The bullet-ridden body of a former French intelligence officer was found in his car beside the road in the Alps. Daniel Forestier, who stood accused of plotting to assassinate an opposition politician from Congo-Brazzaville, was found covered in blood in Haute-Savoie, near Lake Léman. Officials from the police stated to the Guardian that the victim was killed “execution style,” the postmortem revealing he’d been shot five times in the heart and head.

Forestier had written multiple spy novels after serving 14 years in the General Directorate for External Security (Direction générale de la sécurité extérieure, or DGSE). Reportedly, Forestier worked in the Action Division, a clandestine unit tasked with paramilitary operations and nuclear security. The unit is also closely related to the French Special Operations Command (Commandement des Opérations Spéciales, or COS).

The murder of the former spy came six months after French authorities started an investigation into his alleged role to assassinate General Ferdinand Mbaou, a senior opposition figure and fierce critic of the president of Congo-Brazzaville, Denis Sassou-Nguesso.

Philippe Toccanier, the public prosecutor, told the Guardian that “the killing was probably a settling of scores,” adding. “There’s almost no doubt about it.”

Like something straight out of a John le Carré novel, Forestier and a former colleague from the DGSE were placed under investigation for allegedly concocting a plan to assassinate Gen.

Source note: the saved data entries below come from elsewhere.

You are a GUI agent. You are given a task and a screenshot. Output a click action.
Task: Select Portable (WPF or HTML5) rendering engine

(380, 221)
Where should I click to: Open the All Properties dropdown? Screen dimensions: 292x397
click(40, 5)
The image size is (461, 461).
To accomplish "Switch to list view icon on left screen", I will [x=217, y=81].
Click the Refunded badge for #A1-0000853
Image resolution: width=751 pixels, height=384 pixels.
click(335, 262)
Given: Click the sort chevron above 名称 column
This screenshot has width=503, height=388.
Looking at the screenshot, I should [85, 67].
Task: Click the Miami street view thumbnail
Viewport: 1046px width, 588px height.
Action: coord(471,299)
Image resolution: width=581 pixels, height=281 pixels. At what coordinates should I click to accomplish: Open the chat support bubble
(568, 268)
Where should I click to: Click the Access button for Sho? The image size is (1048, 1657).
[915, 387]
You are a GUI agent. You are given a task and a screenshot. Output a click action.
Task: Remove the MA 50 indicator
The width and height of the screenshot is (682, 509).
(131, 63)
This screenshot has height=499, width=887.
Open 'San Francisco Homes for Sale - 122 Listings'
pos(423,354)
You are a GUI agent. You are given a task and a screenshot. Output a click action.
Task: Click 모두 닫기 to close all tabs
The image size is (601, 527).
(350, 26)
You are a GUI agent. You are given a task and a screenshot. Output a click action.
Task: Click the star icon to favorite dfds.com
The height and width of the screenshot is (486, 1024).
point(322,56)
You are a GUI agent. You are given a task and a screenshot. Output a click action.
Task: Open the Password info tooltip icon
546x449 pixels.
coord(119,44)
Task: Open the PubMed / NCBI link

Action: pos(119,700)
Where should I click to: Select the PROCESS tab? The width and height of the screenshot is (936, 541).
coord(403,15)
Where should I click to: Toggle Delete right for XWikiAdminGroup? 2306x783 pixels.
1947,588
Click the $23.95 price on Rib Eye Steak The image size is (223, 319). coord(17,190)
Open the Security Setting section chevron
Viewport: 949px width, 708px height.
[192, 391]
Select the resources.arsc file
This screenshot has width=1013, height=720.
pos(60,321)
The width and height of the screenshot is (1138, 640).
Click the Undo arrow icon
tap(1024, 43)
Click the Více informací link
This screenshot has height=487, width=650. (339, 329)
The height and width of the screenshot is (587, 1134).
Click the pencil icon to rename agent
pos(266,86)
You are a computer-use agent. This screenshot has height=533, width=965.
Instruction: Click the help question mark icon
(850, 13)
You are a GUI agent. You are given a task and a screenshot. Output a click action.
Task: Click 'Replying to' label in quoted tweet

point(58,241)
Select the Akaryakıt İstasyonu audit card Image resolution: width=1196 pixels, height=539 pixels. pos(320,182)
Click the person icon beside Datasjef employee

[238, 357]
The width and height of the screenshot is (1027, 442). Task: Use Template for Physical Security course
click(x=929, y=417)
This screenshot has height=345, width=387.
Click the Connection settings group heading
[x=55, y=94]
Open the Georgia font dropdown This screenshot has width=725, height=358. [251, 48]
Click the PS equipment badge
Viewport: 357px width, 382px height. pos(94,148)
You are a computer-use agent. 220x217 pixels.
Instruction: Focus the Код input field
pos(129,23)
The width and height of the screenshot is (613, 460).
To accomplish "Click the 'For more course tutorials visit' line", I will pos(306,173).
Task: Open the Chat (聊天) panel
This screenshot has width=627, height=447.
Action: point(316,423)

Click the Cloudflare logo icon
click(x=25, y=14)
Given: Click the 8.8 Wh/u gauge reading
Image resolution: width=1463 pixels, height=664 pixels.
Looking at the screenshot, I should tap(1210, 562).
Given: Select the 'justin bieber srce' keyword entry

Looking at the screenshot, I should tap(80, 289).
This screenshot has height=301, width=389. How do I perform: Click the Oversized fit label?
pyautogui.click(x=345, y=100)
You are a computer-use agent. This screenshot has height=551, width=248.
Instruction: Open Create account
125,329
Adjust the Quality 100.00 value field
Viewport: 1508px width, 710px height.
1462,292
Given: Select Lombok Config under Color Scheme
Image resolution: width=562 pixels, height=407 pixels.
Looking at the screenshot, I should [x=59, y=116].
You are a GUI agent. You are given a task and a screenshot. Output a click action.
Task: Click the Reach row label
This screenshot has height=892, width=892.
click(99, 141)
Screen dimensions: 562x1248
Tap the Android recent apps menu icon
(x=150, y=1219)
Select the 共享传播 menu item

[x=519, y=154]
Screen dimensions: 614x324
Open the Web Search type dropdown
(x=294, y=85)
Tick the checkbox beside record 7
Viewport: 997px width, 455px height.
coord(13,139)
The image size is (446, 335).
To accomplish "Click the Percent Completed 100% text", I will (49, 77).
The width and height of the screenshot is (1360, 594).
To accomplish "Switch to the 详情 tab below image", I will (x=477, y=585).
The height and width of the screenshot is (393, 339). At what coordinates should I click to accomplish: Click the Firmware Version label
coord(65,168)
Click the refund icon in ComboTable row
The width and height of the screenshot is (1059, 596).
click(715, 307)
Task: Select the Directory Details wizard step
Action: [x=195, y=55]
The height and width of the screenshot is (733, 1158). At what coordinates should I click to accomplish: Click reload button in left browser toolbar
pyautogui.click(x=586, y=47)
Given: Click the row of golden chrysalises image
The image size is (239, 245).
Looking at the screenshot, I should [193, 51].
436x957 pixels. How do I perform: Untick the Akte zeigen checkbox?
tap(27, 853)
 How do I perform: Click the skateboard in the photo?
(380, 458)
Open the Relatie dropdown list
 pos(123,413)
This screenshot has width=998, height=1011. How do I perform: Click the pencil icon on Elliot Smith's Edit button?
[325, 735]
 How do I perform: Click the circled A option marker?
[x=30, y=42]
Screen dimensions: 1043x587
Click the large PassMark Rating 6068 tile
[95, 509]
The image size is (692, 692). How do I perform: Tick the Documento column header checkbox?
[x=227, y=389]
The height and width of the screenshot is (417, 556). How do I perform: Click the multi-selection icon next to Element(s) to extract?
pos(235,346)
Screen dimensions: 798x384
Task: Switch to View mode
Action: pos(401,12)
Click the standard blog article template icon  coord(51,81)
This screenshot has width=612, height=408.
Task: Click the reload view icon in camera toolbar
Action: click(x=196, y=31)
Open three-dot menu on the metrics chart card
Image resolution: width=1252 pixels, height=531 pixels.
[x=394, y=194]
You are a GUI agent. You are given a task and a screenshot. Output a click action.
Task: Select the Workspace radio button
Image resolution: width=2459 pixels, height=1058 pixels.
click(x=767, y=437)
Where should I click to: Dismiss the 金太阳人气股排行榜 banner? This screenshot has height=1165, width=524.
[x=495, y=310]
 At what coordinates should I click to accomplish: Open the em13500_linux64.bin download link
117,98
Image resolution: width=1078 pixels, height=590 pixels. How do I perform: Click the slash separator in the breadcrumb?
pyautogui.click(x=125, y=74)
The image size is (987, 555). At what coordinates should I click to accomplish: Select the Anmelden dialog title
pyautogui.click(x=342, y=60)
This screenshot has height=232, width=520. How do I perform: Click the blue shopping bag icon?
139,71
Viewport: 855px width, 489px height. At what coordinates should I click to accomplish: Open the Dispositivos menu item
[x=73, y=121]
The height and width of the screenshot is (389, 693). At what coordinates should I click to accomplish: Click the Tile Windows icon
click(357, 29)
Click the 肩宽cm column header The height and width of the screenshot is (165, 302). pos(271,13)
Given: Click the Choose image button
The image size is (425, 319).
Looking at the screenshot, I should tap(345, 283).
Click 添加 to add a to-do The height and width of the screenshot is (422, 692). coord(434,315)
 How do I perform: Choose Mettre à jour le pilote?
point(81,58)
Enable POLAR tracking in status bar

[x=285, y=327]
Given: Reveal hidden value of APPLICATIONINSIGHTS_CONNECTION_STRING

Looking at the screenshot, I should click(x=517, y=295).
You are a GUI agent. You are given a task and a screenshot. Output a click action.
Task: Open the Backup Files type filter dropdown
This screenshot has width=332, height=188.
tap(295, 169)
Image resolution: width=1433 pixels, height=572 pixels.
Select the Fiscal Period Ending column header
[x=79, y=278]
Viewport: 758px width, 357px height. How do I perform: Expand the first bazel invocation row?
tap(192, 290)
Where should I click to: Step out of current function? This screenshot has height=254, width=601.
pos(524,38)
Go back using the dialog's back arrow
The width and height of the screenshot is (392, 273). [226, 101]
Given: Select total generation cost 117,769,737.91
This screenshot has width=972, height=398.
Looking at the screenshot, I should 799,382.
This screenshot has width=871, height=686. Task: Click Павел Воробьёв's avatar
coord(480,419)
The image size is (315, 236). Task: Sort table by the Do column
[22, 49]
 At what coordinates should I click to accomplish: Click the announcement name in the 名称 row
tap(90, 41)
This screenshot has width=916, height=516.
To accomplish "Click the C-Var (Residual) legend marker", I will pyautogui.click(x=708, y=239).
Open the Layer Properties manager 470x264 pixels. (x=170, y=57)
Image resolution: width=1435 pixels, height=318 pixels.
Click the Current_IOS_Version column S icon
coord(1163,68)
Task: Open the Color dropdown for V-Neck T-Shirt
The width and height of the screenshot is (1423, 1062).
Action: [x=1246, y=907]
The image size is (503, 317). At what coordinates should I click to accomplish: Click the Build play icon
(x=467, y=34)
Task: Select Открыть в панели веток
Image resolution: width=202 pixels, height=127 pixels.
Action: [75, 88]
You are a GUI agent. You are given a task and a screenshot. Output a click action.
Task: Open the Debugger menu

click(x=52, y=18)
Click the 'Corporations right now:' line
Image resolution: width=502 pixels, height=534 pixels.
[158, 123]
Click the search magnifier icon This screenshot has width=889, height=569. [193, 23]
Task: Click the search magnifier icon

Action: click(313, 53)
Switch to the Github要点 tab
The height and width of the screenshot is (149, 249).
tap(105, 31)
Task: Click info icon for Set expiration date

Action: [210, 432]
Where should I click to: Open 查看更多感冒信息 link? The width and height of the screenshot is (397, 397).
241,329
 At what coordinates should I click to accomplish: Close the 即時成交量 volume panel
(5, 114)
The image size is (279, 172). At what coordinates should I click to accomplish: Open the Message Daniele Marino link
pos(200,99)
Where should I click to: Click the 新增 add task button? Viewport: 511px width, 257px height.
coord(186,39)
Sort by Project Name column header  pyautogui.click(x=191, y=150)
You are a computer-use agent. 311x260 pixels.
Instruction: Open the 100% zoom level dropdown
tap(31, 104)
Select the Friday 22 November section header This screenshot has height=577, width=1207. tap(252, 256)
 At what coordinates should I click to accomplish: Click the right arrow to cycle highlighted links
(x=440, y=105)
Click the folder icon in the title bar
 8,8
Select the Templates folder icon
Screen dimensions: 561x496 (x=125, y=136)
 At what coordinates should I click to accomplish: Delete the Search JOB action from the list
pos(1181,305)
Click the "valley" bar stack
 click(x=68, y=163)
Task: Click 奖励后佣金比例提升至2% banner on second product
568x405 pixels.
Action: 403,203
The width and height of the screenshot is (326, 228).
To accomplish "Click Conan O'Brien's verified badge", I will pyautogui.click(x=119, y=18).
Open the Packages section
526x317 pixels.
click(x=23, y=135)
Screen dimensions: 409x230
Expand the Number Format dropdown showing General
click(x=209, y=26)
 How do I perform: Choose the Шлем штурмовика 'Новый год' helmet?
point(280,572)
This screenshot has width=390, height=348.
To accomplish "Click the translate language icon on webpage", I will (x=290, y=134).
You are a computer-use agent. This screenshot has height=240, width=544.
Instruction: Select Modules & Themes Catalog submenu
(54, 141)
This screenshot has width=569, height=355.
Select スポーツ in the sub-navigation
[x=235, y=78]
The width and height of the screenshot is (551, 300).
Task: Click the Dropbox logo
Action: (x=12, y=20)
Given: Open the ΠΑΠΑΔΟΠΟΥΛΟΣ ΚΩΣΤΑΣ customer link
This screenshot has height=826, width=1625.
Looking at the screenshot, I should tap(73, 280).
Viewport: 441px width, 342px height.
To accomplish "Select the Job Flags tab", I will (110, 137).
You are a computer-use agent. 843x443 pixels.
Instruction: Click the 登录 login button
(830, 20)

Mbaou. Both men were indicted in October for “participating in a criminal organization” and “holding explosives.”

French news agency Le Monde reported that Forestier admitted being part of a team that conspired to assassinate Mbou, who lived in Paris, but explained to investigators he aborted the plan after doing reconnaissance and realizing it was impossible. However, he would later deny being part of any criminal behavior whatsoever.

Gen. Mbaou led the presidential guard under Sassou-Nguesso’s predecessor, Pascal Lissouba, but fled the country after a coup d’état in 1997. He is known to be a firebrand critic of the current government. Mbaou is no stranger to assassinations; an earlier attempt on his life has left him with a bullet still lodged near his heart. In an interview last year with Paris Match, he explained that he only learned of the scheme to kill him from French newspapers.

“I know why they want to kill me. I was warned and also I received threats in text messages. I tried to warn the [security] services but they didn’t do anything,” Mbaou said.